Avant un conseil national élargi prévu dimanche, les cadres vont consacrer deux heures et demie aux enjeux européens et à la présentation du programme économique du RN. Comme s’il fallait allier rigueur et discipline pour chasser définitivement les démons de l’amateurisme et des investitures catastrophes. C’est en tout cas la volonté affichée par la direction du parti, alors que la menace de règlements de compte en interne plane sur cette rentrée. « Ces week-ends sont traditionnellement coûteux, festifs, parfois lointains pour certains élus. Il n’est pas plus mal que les cadres se retrouvent ensemble pour réfléchir à la suite des événements », justifie le vice-président Louis Aliot, cité par L’Express.
« Un peu violent »
Auprès du HuffPost, un député RN apprécie moyennement l’austérité du format choisi. « C’est beaucoup moins sympa que de se retrouver à Beaucaire. Se réunir dans une salle lugubre de l’Assemblée, sans lumière extérieure, c’est même un peu violent, voire bas de gamme. Ce n’est pas parce qu’on n’a pas gagné, qu’on ne peut pas apprécier, de façon conviviale, notre progression », soupire ce parlementaire réélu sans difficulté dans sa circonscription. S’attendant à un climat « tendu », le même regrette que cette rentrée se fasse sans militants, même si un meeting est prévu à Nice début octobre.

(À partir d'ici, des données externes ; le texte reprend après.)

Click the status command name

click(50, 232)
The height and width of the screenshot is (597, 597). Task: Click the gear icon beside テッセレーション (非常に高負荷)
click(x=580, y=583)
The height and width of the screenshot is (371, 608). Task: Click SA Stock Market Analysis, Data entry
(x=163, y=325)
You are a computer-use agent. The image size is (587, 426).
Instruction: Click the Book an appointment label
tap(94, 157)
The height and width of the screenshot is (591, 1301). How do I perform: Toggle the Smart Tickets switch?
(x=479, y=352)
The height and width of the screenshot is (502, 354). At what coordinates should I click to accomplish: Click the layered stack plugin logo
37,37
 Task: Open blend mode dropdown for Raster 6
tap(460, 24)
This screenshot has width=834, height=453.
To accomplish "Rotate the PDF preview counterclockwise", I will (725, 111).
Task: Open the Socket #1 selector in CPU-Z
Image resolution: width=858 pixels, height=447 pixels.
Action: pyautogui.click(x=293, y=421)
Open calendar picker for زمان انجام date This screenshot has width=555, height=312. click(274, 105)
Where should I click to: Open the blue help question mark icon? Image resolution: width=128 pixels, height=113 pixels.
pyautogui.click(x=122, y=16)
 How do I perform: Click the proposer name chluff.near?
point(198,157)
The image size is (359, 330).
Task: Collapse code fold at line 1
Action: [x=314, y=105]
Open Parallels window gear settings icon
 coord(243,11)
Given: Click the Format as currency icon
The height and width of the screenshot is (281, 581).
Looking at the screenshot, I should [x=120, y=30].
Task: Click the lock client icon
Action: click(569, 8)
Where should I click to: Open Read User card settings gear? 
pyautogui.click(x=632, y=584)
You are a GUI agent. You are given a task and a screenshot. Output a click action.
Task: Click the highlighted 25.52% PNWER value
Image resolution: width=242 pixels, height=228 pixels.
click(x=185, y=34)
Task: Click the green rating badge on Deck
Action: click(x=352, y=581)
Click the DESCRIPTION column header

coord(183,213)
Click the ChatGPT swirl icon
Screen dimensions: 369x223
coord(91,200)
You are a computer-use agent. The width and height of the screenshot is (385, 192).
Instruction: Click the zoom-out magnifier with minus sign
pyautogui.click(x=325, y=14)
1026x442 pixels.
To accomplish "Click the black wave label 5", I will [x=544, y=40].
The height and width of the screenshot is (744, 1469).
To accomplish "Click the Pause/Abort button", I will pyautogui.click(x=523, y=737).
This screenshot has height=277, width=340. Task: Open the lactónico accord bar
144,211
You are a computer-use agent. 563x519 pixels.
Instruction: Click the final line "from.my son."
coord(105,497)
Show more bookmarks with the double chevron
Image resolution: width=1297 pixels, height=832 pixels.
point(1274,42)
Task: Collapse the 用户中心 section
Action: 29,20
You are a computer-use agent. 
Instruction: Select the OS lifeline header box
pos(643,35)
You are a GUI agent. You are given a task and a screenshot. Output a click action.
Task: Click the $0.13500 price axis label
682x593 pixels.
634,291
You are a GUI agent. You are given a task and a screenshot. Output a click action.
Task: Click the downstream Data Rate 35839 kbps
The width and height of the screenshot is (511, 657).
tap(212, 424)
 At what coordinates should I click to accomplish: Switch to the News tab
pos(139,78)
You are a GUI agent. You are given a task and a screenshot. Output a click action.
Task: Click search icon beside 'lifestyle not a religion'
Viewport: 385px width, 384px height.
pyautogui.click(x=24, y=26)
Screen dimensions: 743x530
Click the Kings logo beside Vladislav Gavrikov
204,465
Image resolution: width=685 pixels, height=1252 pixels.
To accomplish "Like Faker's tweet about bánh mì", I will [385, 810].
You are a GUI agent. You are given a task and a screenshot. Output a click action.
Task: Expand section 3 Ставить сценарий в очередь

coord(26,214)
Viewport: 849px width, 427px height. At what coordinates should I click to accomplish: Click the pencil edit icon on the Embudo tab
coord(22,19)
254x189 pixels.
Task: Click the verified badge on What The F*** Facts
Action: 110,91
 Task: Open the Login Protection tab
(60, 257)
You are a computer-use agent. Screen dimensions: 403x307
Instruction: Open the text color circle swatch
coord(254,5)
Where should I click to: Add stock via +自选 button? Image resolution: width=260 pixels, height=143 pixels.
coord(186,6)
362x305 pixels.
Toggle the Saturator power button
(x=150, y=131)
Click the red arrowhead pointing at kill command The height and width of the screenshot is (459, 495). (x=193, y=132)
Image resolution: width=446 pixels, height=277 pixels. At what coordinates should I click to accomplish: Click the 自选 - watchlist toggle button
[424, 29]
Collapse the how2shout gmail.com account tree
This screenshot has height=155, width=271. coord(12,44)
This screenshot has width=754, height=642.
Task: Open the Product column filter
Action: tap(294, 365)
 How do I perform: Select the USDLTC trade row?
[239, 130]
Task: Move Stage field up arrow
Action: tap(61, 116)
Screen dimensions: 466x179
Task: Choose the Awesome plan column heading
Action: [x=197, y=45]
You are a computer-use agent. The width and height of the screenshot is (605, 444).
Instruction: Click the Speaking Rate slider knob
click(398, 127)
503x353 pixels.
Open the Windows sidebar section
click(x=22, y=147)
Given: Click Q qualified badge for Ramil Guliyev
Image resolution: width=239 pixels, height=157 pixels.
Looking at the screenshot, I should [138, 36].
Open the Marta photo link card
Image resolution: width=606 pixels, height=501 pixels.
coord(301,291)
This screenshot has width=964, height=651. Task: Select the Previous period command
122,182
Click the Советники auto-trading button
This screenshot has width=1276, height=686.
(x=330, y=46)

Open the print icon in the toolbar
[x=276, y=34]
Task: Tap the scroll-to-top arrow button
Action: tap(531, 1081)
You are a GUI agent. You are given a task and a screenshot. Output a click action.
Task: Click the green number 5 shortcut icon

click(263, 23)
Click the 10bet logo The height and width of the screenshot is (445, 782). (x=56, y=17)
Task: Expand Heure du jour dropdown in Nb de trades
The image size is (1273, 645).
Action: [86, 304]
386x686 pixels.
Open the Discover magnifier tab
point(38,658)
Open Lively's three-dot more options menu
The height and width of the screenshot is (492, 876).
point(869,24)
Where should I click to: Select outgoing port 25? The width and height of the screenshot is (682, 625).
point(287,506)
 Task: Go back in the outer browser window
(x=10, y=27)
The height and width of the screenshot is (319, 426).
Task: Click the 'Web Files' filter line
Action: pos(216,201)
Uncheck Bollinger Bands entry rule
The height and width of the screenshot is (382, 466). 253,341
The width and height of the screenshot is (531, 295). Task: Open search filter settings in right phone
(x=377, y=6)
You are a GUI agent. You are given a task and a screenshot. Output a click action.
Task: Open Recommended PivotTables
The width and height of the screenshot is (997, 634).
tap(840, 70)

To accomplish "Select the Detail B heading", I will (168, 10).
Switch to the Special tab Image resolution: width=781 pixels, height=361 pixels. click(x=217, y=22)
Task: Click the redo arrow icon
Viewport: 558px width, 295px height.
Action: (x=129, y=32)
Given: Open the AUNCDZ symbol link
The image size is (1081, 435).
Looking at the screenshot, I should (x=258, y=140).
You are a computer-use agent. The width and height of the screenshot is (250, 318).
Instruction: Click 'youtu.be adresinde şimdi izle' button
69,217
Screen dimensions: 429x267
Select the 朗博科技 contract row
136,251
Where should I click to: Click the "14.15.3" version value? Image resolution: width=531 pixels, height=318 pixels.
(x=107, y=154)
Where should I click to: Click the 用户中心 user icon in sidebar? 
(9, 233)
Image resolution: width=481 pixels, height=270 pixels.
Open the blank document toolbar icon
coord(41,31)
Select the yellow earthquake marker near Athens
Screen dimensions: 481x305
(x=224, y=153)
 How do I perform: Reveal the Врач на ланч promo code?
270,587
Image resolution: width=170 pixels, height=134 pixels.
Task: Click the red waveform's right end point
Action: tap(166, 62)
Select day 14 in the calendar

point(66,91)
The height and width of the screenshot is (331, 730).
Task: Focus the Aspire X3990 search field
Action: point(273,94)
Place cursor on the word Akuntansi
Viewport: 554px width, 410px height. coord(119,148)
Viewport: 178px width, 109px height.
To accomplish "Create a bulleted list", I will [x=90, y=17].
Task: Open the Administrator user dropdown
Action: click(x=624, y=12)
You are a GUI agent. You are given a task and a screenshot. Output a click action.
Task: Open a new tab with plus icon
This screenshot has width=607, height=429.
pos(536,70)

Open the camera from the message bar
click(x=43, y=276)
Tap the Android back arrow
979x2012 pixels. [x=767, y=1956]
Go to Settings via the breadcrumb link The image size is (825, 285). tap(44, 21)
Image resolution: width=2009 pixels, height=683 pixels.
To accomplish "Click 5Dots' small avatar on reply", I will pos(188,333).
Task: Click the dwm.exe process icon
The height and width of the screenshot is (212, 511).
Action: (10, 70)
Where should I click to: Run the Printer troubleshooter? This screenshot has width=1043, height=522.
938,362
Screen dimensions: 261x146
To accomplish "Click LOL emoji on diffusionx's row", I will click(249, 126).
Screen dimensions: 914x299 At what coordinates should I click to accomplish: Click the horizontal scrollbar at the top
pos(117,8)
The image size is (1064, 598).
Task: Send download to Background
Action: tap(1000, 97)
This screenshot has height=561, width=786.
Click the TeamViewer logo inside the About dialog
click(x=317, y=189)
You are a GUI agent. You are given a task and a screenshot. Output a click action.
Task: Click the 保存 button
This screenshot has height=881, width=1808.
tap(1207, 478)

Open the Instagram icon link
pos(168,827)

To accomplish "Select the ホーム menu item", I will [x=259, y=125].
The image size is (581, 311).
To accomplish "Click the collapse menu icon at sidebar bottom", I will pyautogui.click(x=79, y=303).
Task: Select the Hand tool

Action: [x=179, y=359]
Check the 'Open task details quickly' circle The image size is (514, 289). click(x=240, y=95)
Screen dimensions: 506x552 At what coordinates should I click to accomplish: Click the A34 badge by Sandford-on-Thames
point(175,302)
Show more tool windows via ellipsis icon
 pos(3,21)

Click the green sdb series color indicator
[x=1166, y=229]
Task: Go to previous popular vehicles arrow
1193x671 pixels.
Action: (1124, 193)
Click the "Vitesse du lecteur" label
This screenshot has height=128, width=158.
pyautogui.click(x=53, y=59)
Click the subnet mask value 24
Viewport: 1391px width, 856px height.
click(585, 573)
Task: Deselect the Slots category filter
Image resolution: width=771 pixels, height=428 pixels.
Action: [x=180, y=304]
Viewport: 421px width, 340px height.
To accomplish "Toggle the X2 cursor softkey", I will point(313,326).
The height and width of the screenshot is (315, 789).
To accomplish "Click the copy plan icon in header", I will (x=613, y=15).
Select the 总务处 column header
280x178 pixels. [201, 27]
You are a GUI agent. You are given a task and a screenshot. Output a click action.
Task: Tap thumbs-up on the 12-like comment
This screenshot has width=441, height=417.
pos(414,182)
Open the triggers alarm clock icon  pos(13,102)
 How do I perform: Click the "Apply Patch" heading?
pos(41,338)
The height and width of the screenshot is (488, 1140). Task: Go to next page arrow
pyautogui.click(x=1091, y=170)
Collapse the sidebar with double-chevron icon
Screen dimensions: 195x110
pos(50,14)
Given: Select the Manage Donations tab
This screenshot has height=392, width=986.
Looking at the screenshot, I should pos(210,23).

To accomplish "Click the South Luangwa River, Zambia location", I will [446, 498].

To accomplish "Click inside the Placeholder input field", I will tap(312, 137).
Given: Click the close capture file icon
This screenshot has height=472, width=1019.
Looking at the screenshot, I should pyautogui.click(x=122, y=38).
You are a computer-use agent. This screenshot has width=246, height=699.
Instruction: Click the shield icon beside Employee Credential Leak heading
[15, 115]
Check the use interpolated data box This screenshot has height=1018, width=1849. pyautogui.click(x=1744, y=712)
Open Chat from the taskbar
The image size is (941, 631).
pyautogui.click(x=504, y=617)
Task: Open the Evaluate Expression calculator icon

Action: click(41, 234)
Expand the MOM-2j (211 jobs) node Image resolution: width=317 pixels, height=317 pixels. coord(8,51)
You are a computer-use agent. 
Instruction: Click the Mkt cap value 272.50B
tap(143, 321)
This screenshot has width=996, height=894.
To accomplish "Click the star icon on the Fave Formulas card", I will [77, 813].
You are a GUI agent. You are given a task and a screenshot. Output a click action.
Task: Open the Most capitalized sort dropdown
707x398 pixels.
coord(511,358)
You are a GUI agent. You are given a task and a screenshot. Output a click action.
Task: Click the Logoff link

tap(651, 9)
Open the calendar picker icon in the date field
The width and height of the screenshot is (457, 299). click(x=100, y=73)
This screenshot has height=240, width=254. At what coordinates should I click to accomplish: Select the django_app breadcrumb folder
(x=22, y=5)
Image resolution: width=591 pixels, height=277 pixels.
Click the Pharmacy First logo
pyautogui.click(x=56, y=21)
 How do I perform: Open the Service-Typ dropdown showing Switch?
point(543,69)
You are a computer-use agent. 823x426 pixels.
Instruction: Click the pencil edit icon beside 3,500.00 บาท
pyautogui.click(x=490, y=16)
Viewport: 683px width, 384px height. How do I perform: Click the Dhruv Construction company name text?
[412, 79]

Il faut dire que le parti à la flamme tricolore, qui travaille en parallèle sa défense dans l’affaire des assistants parlementaires, s’apprête à ouvrir le dossier qui fâche : la révision de l’organisation interne pour éviter les (multiples) boulettes des élections législatives, entre erreurs de casting et errements programmatiques. Après le départ du directeur général Gilles Pennelle début juillet, le député européen Aleksandar Nikolic a été chargé durant l’été de faire un audit des fédérations, pour repérer les dysfonctionnements et proposer des pistes pour les corriger. Selon le Nouvel Obs, l’eurodéputé a rendu ses travaux à Jordan Bardella. Il devrait donc en être question durant ces deux jours. Suffisant pour s’assurer un succès en cas de dissolution et de nouvelles élections législatives ? Notre député cité plus haut en doute.
« Crise de croissance »
« S’intéresser à l’organisation locale c’est bien, mais il faut surtout réfléchir à la façon dont on fait campagne. On n’a pas perdu 60 circonscriptions prenables parce qu’une casquette nazie a été révélée dans la presse. Est-ce que choisir “Jordan Bardella Premier ministre” comme slogan était une bonne idée ? Je ne le pense pas », tacle notre interlocuteur, qui voit dans ce choix la reproduction de « l’erreur » de la NUPES en 2022, qui promettait Jean-Luc Mélenchon à Matignon : « ça effraie le bloc central, qui se mobilise contre nous ».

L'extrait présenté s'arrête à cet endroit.